From Robin Williams to Dan Quayle, a guide to the men and women who matter most in movies, television, video, publishing, and kids' entertainment
76 BERNIE BRILLSTEIN/BRAD GREY
Rank last year: — Ages: 61 (Brillstein); 34 (Grey) Why they’re up: It’s hard to mount a big comedy project without coming up against their vast client list, which includes Mike Myers, Dana Carvey, Jon Lovitz, Catherine O’Hara, Dave Thomas, Dennis Miller, and George Wendt. High point: They’re behind HBO’s acclaimed new The Larry Sanders Show. Low point: Their pet project, The Dennis Miller Show, was outta there in just seven months. New deal: Sony has committed $20 million to the duo’s film and TV projects.
77 ROBIN WILLIAMS
Rank last year: — Age: 41 Why he’s up: Williams received his third Best Actor Oscar nomination in five years for The Fisher King (though he has still never won) and played an adult Peter Pan in Steven Spielberg’s holiday hit Hook. Before Christmas he has two major releases: Aladdin and Toys. Next big move: He’ll star in Bill Forsyth’s comedy-drama Being Human, and he’s being wooed to portray slain gay activist Harvey Milk in an Oliver Stone-produced biopic. Bottom line: He’s not just a comic genius; he’s a serious actor.
78 ALBERTO VITALE
Chairman, Random House, Inc.
Rank last year: 64 Age: 58 High point: Random House had a year full of surprising high-road best-sellers-including Gail Sheehy’s menopause report, The Silent Passage; Art Spiegelman’s Maus II; and Gore Vidal’s Live from Golgotha. Low point: Despite Vitale’s reputation as a shrewd bottom-liner, bad deals — such as the millions shelled out for Marlon Brando’s still-nonexistent autobiography — hang over his head. X factor: His ’90 force-out of Pantheon’s Andre Schiffrin left lingering resentment in the publishing world.
79 ROBERT ZEMECKIS
Rank last year: — Age: 41 Why he’s up: Although the $56 million gross for the film Death Becomes Her wasn’t up to the blockbuster status of his other work (Who Framed Roger Rabbit?, the Back to the Future trilogy), it confirmed that Zemeckis can wring decent returns out of anything, even such box-office-poison genres as black comedy. Next big move: He’ll oversee his first network television series, Johnny Bago, an hour-long comedy-adventure about a con man that will appear on CBS later this season.
80 SPIKE LEE
Rank last year: 88 Age: 35 Why he’s up: Despite cost overruns, squabbles about the film’s length, and a lawsuit over its use of the Rodney King tape, the $35 million, three-hour epic Malcolm X will be released on Nov. 20 just the way Lee wants it.

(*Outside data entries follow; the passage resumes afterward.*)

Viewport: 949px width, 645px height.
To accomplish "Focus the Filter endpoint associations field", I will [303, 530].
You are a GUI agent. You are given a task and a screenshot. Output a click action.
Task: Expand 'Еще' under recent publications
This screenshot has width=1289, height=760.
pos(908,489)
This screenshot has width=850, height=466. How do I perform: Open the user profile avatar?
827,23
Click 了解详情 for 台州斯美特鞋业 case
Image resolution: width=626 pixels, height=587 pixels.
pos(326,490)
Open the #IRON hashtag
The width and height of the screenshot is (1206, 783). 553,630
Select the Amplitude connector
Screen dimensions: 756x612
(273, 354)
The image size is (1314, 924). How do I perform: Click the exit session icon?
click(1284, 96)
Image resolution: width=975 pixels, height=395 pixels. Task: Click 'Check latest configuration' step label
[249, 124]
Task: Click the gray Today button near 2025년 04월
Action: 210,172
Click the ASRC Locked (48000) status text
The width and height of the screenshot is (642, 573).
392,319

And his Spike’s Joint clothing boutiques are now open in Macy’s stores nationwide. New deal: After his headaches with Warner Bros. over X, Lee signed a multiyear pact with Universal Pictures, distributor of his films Do the Right Thing, Mo’ Better Blues, and Jungle Fever.
81 AL TELLER
Chairman, MCA Music Ent. Group
Rank last year: — Age: 48 Why he’s up: MCA rode high with hits by Elton John, Mary J. Blige, and Vince Gill. Teller also made R&B deals with Andre Harrell (who launched Jodeci and Guy) and Louil Silas Jr. (executive producer of Bobby Brown’s Don’t Be Cruel). High point: The R&B deals may help offset MCA’s split with Motown, and the country division (George Strait, Reba McEntire) still rules the market, as does MCA’s jazz label, GRP (Chick Corea, Dave Grusin). X factor: Still MIA at MCA: good ol’ rock & roll.